◆ DATA EXCERPTS ◆

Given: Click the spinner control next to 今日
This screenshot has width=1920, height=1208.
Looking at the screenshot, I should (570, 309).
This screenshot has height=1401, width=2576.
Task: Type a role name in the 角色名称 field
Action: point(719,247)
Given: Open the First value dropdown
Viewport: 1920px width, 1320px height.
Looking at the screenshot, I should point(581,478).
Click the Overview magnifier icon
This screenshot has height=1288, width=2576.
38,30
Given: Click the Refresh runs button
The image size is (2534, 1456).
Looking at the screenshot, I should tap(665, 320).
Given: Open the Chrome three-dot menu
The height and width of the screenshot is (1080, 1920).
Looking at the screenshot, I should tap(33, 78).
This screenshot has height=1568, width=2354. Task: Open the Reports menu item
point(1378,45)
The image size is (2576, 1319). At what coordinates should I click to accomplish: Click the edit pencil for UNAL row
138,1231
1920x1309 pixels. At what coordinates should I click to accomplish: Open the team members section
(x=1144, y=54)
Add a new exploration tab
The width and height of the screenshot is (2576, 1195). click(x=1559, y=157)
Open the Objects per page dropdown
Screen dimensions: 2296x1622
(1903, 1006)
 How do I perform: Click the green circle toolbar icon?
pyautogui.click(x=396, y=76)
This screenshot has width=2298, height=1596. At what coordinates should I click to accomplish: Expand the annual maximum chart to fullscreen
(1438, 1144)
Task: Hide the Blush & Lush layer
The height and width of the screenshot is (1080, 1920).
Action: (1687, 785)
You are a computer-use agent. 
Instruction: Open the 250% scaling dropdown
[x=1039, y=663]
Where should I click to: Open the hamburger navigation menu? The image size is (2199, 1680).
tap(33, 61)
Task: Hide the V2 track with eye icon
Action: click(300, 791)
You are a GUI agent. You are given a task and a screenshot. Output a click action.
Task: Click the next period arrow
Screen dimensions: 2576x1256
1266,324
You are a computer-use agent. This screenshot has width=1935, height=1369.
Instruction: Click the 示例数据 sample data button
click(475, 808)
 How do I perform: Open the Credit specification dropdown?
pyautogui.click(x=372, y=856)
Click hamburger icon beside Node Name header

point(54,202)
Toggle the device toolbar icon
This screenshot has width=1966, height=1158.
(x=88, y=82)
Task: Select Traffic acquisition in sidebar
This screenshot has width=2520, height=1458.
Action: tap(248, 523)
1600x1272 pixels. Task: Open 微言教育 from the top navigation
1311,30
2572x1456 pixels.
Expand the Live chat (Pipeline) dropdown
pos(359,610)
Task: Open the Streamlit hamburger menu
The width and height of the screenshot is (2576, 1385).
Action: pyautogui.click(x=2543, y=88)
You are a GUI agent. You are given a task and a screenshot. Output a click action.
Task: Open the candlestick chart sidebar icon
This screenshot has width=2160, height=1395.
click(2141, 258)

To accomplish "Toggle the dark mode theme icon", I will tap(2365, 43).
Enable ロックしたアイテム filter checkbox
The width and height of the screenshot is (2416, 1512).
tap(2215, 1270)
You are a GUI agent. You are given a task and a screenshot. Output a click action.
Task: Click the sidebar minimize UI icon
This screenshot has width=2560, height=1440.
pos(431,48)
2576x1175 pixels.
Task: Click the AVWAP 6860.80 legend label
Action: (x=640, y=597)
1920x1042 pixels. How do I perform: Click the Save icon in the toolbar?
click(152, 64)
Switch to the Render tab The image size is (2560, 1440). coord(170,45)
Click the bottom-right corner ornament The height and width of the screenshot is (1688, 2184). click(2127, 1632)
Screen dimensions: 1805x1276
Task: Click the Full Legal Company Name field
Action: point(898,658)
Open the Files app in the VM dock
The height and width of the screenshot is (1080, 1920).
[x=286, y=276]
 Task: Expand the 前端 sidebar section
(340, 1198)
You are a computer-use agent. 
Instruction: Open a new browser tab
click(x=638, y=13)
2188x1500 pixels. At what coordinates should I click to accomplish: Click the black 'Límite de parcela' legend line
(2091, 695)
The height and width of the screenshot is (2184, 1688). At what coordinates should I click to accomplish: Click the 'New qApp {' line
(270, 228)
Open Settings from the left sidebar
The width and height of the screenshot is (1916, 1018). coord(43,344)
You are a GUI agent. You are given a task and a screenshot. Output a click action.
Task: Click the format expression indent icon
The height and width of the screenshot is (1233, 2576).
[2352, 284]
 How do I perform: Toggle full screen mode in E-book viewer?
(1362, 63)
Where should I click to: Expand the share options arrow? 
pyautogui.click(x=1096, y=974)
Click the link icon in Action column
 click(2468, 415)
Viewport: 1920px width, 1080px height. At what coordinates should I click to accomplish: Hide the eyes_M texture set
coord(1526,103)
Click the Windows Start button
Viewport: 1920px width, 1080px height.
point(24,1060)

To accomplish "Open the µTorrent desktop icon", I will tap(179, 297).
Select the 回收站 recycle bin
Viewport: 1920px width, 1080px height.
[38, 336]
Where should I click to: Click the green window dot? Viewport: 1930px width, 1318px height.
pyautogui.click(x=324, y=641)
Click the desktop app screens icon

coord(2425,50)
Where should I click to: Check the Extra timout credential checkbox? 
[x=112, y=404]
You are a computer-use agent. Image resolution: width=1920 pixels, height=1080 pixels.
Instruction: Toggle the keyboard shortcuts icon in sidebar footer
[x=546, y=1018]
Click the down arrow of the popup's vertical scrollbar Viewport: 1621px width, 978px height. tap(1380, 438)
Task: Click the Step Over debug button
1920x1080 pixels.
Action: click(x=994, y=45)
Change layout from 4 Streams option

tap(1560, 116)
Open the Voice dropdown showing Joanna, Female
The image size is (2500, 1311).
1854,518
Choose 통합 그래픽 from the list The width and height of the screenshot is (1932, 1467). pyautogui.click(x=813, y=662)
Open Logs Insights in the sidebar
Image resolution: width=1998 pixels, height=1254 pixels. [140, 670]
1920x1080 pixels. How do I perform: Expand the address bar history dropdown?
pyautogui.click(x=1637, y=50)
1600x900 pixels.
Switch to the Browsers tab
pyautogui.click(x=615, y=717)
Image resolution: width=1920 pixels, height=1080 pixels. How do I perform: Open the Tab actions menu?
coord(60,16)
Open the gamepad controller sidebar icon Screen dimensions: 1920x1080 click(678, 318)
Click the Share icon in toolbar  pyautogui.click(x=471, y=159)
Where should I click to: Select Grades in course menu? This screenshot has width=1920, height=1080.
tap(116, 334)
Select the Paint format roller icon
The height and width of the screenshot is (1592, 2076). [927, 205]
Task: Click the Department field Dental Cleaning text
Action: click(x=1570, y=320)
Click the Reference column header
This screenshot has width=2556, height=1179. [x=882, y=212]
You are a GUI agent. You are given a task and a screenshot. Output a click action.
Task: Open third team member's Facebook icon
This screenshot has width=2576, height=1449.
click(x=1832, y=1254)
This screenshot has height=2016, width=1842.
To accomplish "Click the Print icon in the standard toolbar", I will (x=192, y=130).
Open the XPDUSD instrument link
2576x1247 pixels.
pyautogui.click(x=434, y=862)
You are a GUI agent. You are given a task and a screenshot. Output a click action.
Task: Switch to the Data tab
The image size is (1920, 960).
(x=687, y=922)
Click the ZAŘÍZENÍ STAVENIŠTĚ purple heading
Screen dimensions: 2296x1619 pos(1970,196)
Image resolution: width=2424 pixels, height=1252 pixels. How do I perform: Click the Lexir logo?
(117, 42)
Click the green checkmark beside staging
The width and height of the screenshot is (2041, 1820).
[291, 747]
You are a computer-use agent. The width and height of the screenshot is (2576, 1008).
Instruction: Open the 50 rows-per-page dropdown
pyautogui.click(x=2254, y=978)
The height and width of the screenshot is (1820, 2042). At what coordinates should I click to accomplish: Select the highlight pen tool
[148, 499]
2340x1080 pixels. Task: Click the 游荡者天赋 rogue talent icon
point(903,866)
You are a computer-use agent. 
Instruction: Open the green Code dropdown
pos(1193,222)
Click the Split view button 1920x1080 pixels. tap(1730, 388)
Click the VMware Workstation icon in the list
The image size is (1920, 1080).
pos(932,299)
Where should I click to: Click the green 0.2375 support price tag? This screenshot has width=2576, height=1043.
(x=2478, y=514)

◆ EXERCISE DIRECTIONS ◆
Would you copy each line of the records that contains "next"?

◆ WRITTEN SOLUTION ◆
Given: Click the spinner control next to 今日
Task: Click the next period arrow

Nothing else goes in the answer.